1巻 かわいいことり/びょうきのピーター/ごきげんねずみのおどり

かわいいことり(P.41)
 スラーには、いろいろな長さ、いろいろな形があることを教えると共に、冒頭1~2小節のように、右手から左手にかけて、左右両手にまたがるスラーがついているときなど特に、手が替わるときに音が途切れていないかどうかを自分の耳でよく聴き確かめるよう促す。「あっ おともだち!」の時に習った、表記の異る同音( )のことが、理解できている かどうか確認するための曲。そのため、6小節目と7小節目は同じ鳴き声(チッチッチッ)になっている。歌詞がついていることの意味を考え、活かす。弾く前に
①階名で声を出して歌う
②歌詞の言葉どおりに歌う
それらが滞りなくできてから、ピアノの鍵盤上に指を乗せて弾く。スラーの切れ目やスタッカートの音を軽く切る。(アーティキュレーションを、はっきりさせる。)「ピーロッピーロッ」とさえずる小鳥、「ピーロッロ」 とさえずる小鳥、「ピッピッピッ」とさえずる小鳥、「チッチッチッ」とさえずる小鳥(くり返して2回弾くが種類は同じなので1種類とみなす)、「クックックッ」とさえずる小鳥、合わせてこの曲には何種類の小鳥が登場するのかを、子どもたちにクイズのように訊ね、考えさせる。(正解=5種類)そのことで、6小節目と7小節目が同じ音であることの理解を確認する。また、暗譜で弾けるようになってから、5種類の小鳥の声のみ、表示された音の1オクターヴ上や2オクターヴ上、3オクターヴ上などのポジションを自由に選んで弾くよう指示することで、「音色(ねいろ)」が変化して楽しいということが体験できる。少くとも3~8小節を、3オクターヴ上のポジションでそのまま続けて弾くよう指示する。その際、いずれの場合も、「この場所で」と鍵盤を指して具体的な場所を指示する。くれぐれも「オクターヴ」という語を使ってしまわないよう留意すること。(まだ習っていない)

びょうきのピーター(P.42)
 「ゆっくり」という表示が、どの程度の遅さであるのか、いろんなテンポで弾いてみるよう促す。速すぎれば「びょうきの」という言葉にそぐわず、遅すぎてもワン・フレーズをひと息で弾けなくなってしまう。(死んでしまいそうになったら困るよね?!) 生徒は7拍ごとにフレージングをし、息も吸うが、伴奏者(指導者)もそれにつられて手を上げてしまわないように。必ず全音符ぎりぎりの長さ分伸ばして、生徒ののところでそれぞれの和音の響きを、意識・認識させること。ハ長調でもなくイ短調でもない、「旋法」の響きに馴染むためにも、のときの和音の音の伸びがしっかり聴きとれるよう、その工夫の1つでもあるので、くれぐれも生徒のフレージングに合わせて(つられて)和音を切ってしまわないように。

ごきげんねずみのおどり(P.43)
 前曲の「びょうきのピーター」には「ゆっくりと」と表示されているが、この曲にはテンポの表示がない。前曲(見開きの左ページ)で、「テンポを考える」ことを学んだあと、続く右ページの、「曲のタイトル」から、テンポを想像したり、想定してやってみる、という姿勢を学ぶ。
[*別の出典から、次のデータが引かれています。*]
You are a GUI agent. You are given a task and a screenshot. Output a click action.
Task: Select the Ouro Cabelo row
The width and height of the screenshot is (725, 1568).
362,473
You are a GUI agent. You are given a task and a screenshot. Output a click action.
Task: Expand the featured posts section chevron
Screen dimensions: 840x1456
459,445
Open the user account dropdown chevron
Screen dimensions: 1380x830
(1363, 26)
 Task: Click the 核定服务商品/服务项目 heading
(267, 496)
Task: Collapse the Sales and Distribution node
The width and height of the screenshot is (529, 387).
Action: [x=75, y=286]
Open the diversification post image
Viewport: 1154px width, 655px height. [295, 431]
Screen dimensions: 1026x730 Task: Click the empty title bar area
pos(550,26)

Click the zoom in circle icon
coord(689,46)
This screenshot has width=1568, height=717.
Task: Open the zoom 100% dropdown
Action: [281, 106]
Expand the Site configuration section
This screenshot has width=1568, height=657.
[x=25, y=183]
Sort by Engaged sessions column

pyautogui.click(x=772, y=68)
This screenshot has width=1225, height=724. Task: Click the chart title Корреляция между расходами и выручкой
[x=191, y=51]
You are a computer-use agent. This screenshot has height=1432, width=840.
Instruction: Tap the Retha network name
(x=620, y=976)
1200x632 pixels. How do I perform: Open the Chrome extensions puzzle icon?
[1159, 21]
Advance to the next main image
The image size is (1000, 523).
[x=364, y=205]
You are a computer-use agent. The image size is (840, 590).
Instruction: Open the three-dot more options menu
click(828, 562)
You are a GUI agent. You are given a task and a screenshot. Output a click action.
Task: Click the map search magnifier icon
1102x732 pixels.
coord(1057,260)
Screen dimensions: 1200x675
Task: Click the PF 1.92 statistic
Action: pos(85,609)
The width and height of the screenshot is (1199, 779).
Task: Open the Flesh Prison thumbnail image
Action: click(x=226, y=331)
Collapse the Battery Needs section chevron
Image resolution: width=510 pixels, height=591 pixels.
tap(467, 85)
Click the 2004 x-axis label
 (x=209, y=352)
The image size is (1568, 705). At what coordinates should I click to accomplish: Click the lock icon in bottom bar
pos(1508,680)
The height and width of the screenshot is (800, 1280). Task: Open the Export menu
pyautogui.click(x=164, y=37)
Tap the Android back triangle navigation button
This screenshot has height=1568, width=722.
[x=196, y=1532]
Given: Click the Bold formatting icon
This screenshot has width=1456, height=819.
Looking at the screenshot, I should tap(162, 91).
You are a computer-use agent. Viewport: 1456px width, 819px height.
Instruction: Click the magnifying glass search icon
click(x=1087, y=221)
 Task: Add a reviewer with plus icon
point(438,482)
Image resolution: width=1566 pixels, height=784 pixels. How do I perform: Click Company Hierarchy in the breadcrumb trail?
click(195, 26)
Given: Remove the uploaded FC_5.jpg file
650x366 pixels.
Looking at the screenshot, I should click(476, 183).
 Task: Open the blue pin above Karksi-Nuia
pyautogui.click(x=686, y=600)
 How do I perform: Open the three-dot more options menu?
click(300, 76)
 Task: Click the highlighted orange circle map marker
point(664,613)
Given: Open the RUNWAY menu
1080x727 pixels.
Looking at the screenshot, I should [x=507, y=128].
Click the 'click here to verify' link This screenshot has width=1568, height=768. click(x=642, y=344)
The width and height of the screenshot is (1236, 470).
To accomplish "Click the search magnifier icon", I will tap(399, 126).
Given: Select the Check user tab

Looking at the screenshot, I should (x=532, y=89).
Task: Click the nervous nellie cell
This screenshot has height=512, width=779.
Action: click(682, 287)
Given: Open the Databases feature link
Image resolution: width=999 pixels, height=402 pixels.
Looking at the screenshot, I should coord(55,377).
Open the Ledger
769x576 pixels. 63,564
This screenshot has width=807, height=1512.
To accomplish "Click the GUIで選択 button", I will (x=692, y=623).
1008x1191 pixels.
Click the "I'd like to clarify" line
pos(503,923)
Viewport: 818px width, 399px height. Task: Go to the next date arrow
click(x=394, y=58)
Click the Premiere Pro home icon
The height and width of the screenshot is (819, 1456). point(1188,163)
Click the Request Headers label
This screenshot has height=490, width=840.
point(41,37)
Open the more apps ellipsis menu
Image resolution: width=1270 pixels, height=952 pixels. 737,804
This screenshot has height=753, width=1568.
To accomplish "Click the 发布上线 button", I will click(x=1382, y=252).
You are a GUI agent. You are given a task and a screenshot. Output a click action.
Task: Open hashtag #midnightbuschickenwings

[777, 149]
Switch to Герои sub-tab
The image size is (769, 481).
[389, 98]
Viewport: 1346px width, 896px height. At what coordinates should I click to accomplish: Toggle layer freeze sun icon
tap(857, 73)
そのためにも、「ごきげん」という語の意味や気分が理解できていることは大切。ごきげん=機嫌が良い=楽しい・嬉しい・陽気、といったイメージを初めに明らかにしておき、その気分を伝えられるようなテンポで練習してくるように促す。a mollの曲だが、短調の曲というと「淋しい曲・悲しい曲」と擦り込まれることが多いので、テンポによっては「勇ましい(勇壮)」「楽しい」こともある――それほどテンポのインパクトは大きいということを体験させるためにも、最初ゆっくり弾いてみる→少し速めに弾いてみる→もっと速く弾いてみる→うんと速く弾いてみる→できる限り速く弾く、といったような変遷を経て、タイトルのイメージに近づくためのテンポ・アップを試みさせる。生徒自身が諦めてしまったり、指導者が待てなくて妥協してしまうことがないよう、暗譜してからの時間のかけ方が勝負。テンポ・アップしてからでも、アーティキュレーションが楽譜どおりに、音ではっきり表せているかどうか確かめさせる。2拍ずつのアーティキュレーションと共に、5~6小節のレガート(右手から左手へのスラー)の部分もそのようになっていなかったら、その生徒が弾いている、楽譜どおりではない弾き方を模倣して生徒に聴かせ、正しいほうと並べて聴かせることで、どの音とどの音との間が違っているのか(つながり方切れ方等)比べて聴けるようにする。弾いている自分の音は、正しく弾いているつもりでしか聴いていないが、他者の音は客観的に聴けるので、「違い」が判断しやすい。